Suicide Circle (2001)

Directed by
Pretty intense
Reviewed by Simon on 2003-02-21

SUICIDE CIRCLE is another Japanese movie that's gaining notoriety for pushing the limits of film violence ever further. In recent years we've had Audition, Battle Royale, Versus, Ichi The Killer and now this.

One day in May, 54 happy and healthy Japanese school girls line up along the platform of a Shinjuku subway station and simultaneously throw themselves under a speeding train, in an opening sequence quite unlike any other. Gruesome hardly begins to describe the scene. Thankfully the low budget doesn't allow them to show the carnage in *too* much detail. A little later in the day, two nurses throw themselves out of a hospital window for no particular reason.

The police are mystified - the body count is rising and no particular connection between the victims is apparent... no motive or pattern. But a phone call tips them off to a strange website that counts the suicides... before they happen. This raises the question "are they really suicides at all?"

SUICIDE CIRCLE is part horror movie, part detective mystery, part social criticism, part philosophy and mostly very strange. The director apparently normally directs gay porn for a living, so it's not surprising that he brings a different set of rules to his feature film than the average movie maker. The film is decidedly confrontational, presenting a complicated structure that opens up lots of questions and rarely lets out any answers. Why would these people commit suicide? The film challenges you to look for the answer inside yourself, rather than handing you some neat solution. The movie perhaps suffers from being too obtuse, but not at least from being too conventional.

The movie has been compared with BATTLE ROYALE, which is not entirely unreasonable given the themes and overall shock factor. SUICIDE CIRCLE is definitely not in the same class, but then it didn't have a director with the talent and experience of Kinji Fukasaku. Like BATTLE ROYALE, the violence and gore is likely to be the thing that gets the movie the most infamy. Not quite as much on display here, but some seriously OTT blood and guts in places. Not for the faint of heart or stomach. The acting is probably the place where the quality gap is widest between the two movies - Fukasaku gets fantastic performances from his entire cast, but Sion Sono gets average to downright poor performances from his. He's sometimes directing kids as young as 5 or 6 though, which has got to be harder work.
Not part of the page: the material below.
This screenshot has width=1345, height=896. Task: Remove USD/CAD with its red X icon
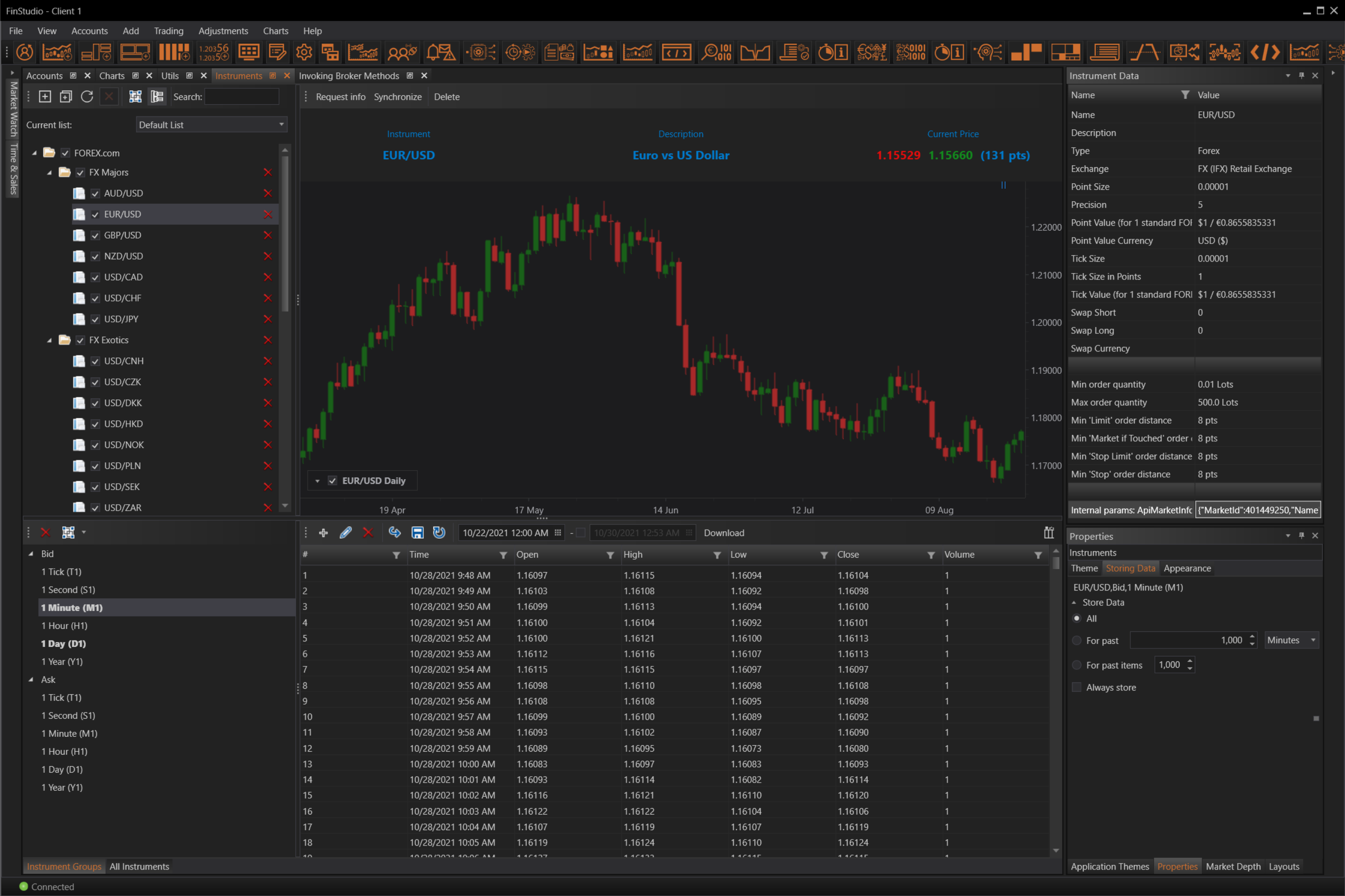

Various things like the acting keep SUICIDE CIRCLE from being a great work, but it is definitely an interesting and unique one. Plenty of blood and guts and a little bit of food for the mind as well. The message and meaning here isn't sufficiently deep (or clear) for me to recommend the movie to anybody that would have a hard time getting past the shock moments to appreciate it. For those who like a little carnage with their breakfast, though, this is the latest one to watch, and is somewhat recommended.